Extracted data entries:
===============

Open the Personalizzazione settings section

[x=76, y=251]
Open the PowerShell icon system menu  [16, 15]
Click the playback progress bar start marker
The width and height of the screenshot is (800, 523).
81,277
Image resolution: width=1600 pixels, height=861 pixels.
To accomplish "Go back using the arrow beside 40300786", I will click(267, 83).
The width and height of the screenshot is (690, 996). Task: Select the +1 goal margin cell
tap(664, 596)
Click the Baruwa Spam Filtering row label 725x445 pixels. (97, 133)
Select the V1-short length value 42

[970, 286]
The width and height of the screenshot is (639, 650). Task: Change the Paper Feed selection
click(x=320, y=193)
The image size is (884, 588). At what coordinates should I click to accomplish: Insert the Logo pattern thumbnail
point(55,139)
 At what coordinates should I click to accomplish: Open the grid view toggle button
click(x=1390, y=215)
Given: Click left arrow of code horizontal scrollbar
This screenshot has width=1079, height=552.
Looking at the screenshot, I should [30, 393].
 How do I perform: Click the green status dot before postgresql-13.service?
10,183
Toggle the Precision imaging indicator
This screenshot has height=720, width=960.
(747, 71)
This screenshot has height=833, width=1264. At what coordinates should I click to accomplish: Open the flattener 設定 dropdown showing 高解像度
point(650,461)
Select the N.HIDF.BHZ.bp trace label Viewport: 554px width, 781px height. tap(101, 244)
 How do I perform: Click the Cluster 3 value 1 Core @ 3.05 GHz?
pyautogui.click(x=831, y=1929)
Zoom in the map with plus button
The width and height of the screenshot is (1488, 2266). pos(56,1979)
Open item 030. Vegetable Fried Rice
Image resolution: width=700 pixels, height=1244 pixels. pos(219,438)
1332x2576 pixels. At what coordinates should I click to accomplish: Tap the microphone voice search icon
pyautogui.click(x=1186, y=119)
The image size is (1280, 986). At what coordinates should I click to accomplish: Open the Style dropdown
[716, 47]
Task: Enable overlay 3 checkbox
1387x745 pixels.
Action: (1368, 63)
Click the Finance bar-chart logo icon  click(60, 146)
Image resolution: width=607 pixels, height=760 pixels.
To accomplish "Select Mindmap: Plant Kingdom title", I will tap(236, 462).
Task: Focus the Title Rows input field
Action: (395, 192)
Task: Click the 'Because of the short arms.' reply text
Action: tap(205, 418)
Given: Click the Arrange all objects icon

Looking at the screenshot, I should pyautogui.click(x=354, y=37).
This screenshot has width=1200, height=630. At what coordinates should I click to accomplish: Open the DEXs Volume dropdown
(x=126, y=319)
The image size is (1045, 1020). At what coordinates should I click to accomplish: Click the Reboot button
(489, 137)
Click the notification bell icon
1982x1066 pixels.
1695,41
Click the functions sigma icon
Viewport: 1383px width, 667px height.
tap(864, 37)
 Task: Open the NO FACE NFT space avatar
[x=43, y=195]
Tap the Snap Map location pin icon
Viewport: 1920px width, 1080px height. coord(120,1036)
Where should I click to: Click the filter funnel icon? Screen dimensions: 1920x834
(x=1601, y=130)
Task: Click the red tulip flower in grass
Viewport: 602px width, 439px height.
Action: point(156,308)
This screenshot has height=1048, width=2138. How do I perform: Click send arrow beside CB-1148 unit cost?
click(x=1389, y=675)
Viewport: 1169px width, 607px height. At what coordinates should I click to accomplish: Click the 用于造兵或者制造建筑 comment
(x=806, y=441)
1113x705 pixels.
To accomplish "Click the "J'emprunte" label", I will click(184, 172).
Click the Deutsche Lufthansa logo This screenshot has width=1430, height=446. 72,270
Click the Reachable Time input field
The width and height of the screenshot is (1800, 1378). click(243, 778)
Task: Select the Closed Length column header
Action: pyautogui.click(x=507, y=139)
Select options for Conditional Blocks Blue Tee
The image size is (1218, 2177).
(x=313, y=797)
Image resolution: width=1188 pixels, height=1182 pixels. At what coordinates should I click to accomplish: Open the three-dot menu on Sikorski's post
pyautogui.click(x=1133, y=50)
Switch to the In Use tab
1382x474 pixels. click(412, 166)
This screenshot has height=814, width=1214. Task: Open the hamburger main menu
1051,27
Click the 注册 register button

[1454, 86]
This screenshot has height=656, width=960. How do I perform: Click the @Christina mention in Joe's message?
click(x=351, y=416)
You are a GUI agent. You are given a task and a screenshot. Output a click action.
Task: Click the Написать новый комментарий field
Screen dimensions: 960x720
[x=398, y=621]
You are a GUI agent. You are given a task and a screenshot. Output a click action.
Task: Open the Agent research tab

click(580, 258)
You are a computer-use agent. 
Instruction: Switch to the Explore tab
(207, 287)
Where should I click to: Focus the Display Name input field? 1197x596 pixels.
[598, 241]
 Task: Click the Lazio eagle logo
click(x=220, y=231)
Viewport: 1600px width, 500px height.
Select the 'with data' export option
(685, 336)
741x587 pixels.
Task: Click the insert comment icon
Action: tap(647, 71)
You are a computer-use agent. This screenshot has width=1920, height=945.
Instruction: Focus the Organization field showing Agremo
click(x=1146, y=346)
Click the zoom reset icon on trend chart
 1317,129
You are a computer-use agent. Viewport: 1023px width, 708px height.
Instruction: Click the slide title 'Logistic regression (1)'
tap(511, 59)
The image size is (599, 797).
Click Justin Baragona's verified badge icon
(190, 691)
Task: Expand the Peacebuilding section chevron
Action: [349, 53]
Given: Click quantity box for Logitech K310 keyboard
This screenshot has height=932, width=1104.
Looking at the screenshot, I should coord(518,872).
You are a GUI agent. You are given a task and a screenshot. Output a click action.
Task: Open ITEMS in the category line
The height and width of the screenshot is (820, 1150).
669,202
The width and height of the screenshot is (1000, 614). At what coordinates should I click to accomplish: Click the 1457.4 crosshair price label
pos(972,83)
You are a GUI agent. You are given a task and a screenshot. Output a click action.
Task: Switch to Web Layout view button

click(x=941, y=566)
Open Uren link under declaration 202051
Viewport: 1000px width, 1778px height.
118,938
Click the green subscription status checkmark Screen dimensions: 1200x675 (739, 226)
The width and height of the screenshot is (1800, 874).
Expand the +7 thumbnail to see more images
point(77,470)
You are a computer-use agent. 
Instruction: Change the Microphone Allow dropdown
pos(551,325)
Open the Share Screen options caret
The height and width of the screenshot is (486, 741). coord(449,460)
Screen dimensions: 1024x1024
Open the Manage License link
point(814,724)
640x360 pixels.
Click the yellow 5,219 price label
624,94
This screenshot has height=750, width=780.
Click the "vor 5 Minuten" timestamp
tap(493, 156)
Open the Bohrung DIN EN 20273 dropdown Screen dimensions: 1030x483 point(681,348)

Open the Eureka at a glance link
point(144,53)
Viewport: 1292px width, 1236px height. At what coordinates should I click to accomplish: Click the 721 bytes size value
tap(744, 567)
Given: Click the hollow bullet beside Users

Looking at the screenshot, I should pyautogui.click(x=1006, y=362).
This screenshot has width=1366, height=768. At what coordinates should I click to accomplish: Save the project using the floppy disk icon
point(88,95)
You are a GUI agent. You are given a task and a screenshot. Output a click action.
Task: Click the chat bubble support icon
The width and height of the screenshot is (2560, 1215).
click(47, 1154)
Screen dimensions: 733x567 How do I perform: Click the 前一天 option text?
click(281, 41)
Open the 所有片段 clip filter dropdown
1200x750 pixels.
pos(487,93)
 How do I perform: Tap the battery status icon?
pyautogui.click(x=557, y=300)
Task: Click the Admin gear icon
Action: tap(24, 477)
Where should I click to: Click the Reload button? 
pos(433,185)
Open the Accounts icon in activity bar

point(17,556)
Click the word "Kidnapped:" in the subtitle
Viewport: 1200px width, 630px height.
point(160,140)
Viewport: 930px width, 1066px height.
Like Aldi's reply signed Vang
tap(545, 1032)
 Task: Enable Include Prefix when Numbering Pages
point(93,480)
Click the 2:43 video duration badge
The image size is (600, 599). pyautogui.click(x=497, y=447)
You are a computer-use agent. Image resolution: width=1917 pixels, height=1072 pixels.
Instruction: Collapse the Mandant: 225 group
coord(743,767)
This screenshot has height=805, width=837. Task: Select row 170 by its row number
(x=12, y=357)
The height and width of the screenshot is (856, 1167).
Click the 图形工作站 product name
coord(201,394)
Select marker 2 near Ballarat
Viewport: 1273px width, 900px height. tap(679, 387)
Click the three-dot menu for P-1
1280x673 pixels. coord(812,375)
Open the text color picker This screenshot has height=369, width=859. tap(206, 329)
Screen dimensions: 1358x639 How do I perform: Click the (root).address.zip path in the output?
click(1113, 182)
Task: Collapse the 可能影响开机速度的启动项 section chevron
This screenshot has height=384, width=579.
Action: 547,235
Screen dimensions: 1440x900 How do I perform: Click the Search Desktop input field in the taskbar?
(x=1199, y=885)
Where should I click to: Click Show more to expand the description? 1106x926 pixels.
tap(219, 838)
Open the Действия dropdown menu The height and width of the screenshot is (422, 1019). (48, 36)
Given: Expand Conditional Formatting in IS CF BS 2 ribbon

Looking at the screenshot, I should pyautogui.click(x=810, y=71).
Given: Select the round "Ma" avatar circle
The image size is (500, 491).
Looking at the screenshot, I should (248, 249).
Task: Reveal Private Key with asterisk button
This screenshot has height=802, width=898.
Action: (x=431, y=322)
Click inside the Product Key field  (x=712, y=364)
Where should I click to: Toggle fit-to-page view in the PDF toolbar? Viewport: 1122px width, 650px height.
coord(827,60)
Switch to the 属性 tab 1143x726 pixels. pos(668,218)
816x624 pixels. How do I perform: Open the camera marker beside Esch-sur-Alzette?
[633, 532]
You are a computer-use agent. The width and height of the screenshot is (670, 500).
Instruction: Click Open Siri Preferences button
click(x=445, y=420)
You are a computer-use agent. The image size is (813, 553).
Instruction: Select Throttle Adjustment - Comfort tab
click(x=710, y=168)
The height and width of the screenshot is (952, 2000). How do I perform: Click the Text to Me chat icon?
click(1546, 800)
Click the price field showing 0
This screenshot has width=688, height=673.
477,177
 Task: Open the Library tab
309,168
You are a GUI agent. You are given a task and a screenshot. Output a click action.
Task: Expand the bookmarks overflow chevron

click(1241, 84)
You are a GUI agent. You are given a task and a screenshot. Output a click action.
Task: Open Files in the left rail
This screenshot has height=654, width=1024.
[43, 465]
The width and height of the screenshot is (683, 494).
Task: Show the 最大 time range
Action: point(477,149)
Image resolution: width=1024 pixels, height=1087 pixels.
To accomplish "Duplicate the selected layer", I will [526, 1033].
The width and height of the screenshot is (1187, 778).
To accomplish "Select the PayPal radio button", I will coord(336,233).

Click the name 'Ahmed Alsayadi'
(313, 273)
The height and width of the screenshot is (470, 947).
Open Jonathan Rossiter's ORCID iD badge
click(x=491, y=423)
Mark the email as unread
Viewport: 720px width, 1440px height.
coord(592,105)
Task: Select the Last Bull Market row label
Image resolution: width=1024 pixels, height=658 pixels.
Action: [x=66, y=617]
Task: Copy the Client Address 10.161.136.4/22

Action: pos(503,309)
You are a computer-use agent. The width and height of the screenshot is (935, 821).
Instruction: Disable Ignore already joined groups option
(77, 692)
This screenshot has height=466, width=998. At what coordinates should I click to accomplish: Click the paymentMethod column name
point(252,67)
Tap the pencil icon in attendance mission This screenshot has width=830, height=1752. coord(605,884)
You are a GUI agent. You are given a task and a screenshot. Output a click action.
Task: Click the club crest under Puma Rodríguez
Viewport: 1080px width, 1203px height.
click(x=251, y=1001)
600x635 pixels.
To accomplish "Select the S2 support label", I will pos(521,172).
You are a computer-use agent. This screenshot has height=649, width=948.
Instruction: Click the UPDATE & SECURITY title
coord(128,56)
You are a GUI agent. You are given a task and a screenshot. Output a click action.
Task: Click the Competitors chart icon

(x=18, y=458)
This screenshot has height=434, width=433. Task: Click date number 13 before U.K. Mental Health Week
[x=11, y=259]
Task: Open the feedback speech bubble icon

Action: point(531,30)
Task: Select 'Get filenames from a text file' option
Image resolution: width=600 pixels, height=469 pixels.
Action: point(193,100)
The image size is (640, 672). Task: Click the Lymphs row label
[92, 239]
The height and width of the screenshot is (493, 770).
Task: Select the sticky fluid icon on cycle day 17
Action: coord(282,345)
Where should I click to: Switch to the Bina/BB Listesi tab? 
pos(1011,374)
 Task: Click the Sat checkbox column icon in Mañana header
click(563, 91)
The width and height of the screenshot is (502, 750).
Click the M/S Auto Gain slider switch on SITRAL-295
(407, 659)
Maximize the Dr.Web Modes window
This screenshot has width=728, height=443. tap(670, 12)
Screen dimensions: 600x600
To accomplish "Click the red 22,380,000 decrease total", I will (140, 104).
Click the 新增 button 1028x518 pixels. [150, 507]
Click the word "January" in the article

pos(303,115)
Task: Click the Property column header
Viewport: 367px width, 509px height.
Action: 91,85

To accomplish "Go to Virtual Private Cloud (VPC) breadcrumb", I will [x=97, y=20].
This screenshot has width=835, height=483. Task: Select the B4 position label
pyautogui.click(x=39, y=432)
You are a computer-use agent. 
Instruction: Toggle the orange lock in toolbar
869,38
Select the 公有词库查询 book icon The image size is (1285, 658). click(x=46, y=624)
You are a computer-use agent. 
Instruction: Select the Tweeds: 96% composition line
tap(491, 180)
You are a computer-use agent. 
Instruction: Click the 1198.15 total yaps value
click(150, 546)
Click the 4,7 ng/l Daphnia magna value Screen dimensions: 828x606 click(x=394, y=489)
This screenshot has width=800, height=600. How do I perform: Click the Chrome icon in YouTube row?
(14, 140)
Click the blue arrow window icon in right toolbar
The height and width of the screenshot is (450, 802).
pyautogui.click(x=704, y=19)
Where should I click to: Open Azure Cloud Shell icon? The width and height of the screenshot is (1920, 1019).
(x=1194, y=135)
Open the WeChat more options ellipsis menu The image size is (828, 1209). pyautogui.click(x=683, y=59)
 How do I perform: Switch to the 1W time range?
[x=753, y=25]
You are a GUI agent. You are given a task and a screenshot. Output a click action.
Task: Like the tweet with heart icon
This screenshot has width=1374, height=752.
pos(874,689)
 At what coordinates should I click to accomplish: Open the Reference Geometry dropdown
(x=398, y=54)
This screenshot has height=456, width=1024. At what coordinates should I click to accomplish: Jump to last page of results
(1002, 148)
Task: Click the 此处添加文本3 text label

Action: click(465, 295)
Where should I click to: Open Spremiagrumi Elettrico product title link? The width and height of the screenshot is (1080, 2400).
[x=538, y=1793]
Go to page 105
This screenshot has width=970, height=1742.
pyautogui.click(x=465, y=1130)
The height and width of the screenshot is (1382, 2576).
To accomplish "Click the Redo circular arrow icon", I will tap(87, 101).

===============

• _Activity_:
Within the entries above, how many lines hold the string "support"? State the number with no other words.

• _Output of the exercise_:
2